Russia and Ukraine have agreed to meet to discuss the ongoing conflict in eastern Ukraine at Christmas Eve talks in the Belarussian capital of Minsk, according to Ukrainian President Petro Poroshenko.

The long-awaited talks are set to take place on December 24 and December 26 and will include representatives from the peacekeeping force, the Organisation for Security and Cooperation in Europe.

The dates were discussed between French President Francois Hollande, German Chancellor Angela Merkel and Russian President Vladimir Putin.

Ukraine's President Poroshenko said the leaders stressed the importance of securing the ceasefire that was agreed at previous negotiations. That truce has been routinely flouted on the ground, where more than 4, 700 people have been killed, according to the United Nations. However, violent incidents have ebbed during December, raising hopes that the two sides could reach a political solution in upcoming talks.

"The participants agreed on the necessity of implementing all points of the Minsk agreement, including the question of the ceasefire... the withdrawal of heavy weapons and also the immediate release of all hostages," Poroshenko said in a statement.

The conflict in eastern Ukraine erupted in April this year, following Russia's annexation of the Crimea peninsula. Both the European Union and the United States have accused Russia of fuelling the fighting, by providing manpower and weaponry to the separatist rebels.

The Western allies imposed heavy economic sanctions accordingly, targeting Russia's energy and finance sectors as well as Putin's inner circle.

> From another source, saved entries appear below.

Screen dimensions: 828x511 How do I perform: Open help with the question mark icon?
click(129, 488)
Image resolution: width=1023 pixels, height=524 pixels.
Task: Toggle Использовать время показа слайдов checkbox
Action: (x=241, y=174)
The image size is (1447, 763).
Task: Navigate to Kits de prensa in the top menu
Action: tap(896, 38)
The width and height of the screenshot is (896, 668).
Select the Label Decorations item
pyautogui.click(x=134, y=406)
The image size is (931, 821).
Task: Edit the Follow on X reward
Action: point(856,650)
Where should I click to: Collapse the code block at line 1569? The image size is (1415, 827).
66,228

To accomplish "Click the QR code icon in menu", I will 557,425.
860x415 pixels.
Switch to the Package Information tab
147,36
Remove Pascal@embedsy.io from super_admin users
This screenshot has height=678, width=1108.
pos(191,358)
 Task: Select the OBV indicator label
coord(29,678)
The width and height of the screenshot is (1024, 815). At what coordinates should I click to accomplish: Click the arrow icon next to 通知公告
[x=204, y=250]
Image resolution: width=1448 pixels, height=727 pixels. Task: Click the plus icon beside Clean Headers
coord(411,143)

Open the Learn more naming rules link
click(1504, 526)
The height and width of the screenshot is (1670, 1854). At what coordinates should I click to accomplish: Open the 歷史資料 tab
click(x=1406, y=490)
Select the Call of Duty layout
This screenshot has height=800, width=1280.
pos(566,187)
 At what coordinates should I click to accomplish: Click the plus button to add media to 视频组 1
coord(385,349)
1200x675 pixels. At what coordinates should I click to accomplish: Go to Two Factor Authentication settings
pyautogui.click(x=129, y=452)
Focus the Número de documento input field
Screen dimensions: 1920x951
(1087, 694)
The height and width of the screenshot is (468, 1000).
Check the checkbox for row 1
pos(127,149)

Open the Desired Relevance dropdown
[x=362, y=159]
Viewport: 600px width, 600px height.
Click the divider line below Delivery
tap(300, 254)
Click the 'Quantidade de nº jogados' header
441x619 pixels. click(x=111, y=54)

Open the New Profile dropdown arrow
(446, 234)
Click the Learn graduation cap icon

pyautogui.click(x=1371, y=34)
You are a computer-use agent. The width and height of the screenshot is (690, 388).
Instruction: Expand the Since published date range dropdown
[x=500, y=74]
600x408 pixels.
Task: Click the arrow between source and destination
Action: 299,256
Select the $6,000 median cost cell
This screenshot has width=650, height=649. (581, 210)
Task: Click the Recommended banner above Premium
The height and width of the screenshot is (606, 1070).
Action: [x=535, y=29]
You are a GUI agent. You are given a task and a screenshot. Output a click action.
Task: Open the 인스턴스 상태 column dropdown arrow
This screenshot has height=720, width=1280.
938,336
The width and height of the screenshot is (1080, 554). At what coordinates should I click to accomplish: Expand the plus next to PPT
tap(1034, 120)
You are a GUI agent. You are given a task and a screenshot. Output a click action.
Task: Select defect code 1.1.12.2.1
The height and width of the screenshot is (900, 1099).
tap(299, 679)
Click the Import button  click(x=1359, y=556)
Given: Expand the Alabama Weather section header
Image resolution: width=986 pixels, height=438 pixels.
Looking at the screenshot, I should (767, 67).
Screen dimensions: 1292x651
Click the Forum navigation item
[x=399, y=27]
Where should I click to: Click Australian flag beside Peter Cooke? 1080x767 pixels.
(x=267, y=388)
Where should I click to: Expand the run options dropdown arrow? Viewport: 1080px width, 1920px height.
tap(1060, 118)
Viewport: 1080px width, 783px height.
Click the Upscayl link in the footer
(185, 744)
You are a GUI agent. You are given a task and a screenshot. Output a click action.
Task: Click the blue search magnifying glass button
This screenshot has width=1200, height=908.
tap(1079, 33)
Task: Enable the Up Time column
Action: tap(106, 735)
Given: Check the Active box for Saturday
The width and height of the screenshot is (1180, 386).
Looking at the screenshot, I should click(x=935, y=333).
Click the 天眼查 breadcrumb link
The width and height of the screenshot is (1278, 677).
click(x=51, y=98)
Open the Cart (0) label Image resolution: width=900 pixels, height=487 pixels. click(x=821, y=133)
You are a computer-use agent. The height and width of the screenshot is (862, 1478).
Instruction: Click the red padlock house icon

Those sanctions have added to Russia's economic woes, as oil prices fell more than 40% in the second half of the year. Russia relies on oil and gas exports for around two thirds of its overall export revenues, while the revenues are used to fund around half of the government budget. With its currency fluctuating wildly and capital flight soaring, Russia is widely expected to fall in to recession in 2015.